*What you will do*:
Your task is to write out exactly the lines from the line containing "SMFAds (930, 1327)" through the end of the records, inclusive at both ends.

*Given data*:

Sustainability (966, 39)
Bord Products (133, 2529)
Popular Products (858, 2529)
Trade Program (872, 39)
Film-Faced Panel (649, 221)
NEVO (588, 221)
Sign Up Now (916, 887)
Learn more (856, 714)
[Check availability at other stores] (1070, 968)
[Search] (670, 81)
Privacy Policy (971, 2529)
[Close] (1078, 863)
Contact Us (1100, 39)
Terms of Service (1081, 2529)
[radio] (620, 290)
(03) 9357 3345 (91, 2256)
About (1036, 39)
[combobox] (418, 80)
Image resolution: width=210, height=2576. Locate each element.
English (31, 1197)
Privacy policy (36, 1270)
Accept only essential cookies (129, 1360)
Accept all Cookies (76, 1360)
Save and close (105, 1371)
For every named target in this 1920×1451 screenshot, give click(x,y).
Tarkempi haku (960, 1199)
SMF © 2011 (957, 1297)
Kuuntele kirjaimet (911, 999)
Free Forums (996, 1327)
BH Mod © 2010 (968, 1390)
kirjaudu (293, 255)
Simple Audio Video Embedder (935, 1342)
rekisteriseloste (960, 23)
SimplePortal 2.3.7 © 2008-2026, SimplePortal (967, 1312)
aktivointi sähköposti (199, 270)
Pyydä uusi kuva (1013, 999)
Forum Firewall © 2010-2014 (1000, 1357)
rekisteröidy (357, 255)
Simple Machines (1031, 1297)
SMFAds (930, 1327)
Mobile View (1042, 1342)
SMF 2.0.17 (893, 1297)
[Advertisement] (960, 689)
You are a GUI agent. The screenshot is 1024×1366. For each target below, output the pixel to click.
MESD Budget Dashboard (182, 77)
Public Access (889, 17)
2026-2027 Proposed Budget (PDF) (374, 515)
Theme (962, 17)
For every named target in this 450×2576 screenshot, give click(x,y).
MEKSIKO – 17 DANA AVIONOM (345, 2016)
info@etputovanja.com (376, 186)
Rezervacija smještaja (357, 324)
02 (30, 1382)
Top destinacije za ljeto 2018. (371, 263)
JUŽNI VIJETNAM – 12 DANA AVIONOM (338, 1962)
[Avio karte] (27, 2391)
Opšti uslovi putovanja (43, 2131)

*Result for this exercise*:
SMFAds (930, 1327)
Mobile View (1042, 1342)
SMF 2.0.17 (893, 1297)
[Advertisement] (960, 689)
You are a GUI agent. The screenshot is 1024×1366. For each target below, output the pixel to click.
MESD Budget Dashboard (182, 77)
Public Access (889, 17)
2026-2027 Proposed Budget (PDF) (374, 515)
Theme (962, 17)
For every named target in this 450×2576 screenshot, give click(x,y).
MEKSIKO – 17 DANA AVIONOM (345, 2016)
info@etputovanja.com (376, 186)
Rezervacija smještaja (357, 324)
02 (30, 1382)
Top destinacije za ljeto 2018. (371, 263)
JUŽNI VIJETNAM – 12 DANA AVIONOM (338, 1962)
[Avio karte] (27, 2391)
Opšti uslovi putovanja (43, 2131)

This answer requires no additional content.